A National Aeronautics and Space Administration sientist wrote the National Transportation Safety Board recently that "some engineers would question" whether the DC10 should have been returned to service before the effects of wind gusts on the plane's engine support pylon are better understood.

The letter, from W.C. Walton Jr., NASA's principal dynamacist, was released today as the safety board's hearing continued into the May 25 DC10 crash here that killed 273 persons.

The letter was dated July 19, six days after the DC10 was returned to service by the Federal Aviation Administration. The McDonnell Douglas jumbo jet had been grounded for 37 days while investigators studied problems with the plane's pylons.

Pylons are the metal structures that hold the engines to the wing.

Walton testified today that, in his view, "gust loads are improperly understood."

His letter, released after he testified, said that "there is the possibility that . . . loads from gusts have been significantly understimated. Some engineers would question a return to operational status with structure that has shown a propensity to crack if it is also known that there is uncertainty about the . . . loads."

Walton said in an interview later that he personally shared that view.

Wind gusts can occur while an airplane is airbourne that put unusual pressures on various parts of the aircraft. Such gusts can occur without warning in clear air, and are a factor manufacturers must consider when they design an airplane.

In his letter, Walton wrote that "it would be particulary difficult to acquire flight data during the relatively short period of developmental flight tests for the rarely occuring gusts of intensity" approaching the limits an aircrat is designed to withstand.

The pylons that Walton studied were not on the plane that crashed, but were damaged ones discovered during inspection of other DC 10 following the crash.

Walton was assigned to help the safety board evaluate the damage to a United Airlines DC10 that had severe cracking in the spar web, the large plate across the top of the pylon.
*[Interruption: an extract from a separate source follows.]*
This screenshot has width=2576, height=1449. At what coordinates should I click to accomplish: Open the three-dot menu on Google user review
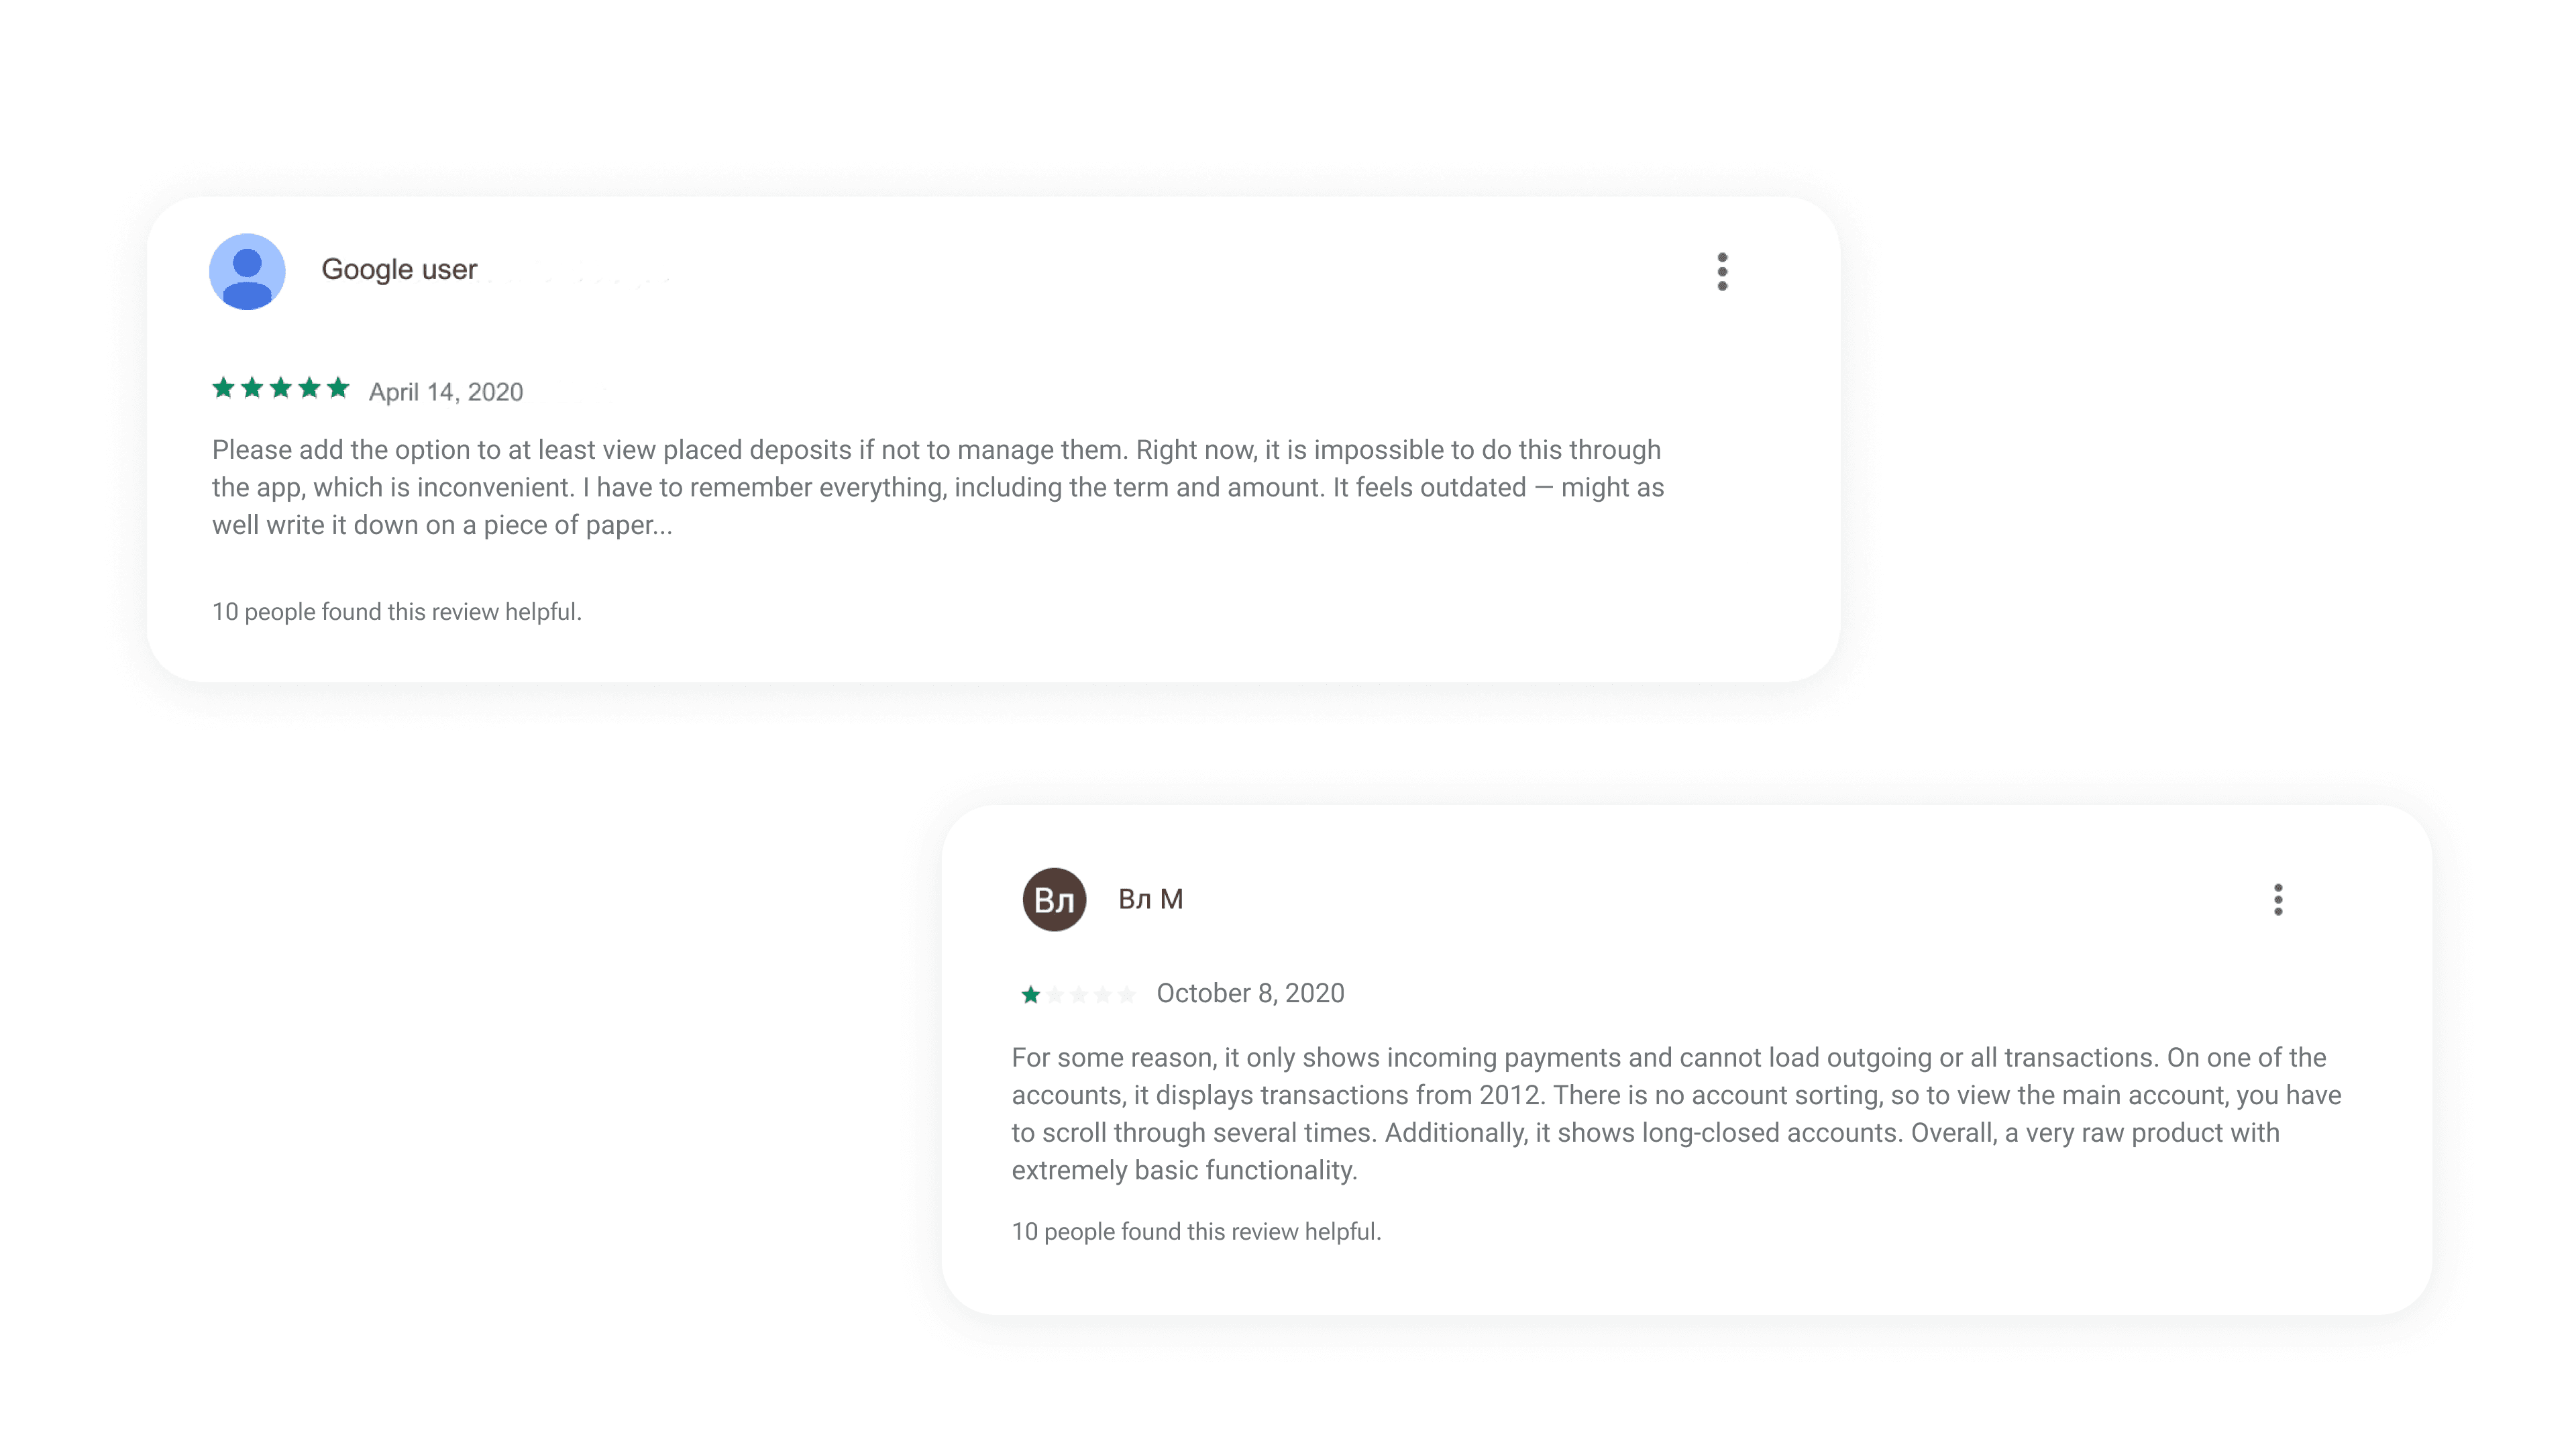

On that United plane, the web was virtually detached from the rest of the pylon and had a large hole in it.

The FAA, with help from outside consultants, satisfied itself that the damage to the United pylon occurred because of faulty quality control during manufacturing. Similar but less severe problems were found in pylons of 36 DC10s. All those pylons were produced during a six-month period after McDonnell Douglas had moved its pylon production line from one facility to another.

M. Craig Beard, chief of engineering and manufacturing for the FAA's Los Angeles office, disagreed with Walton's letter. "I think our analysis methods have been good enough to handle the [gust load] question," Beard said. He said the FAA is convinced the spar web problem is traceable to manufacturing defects.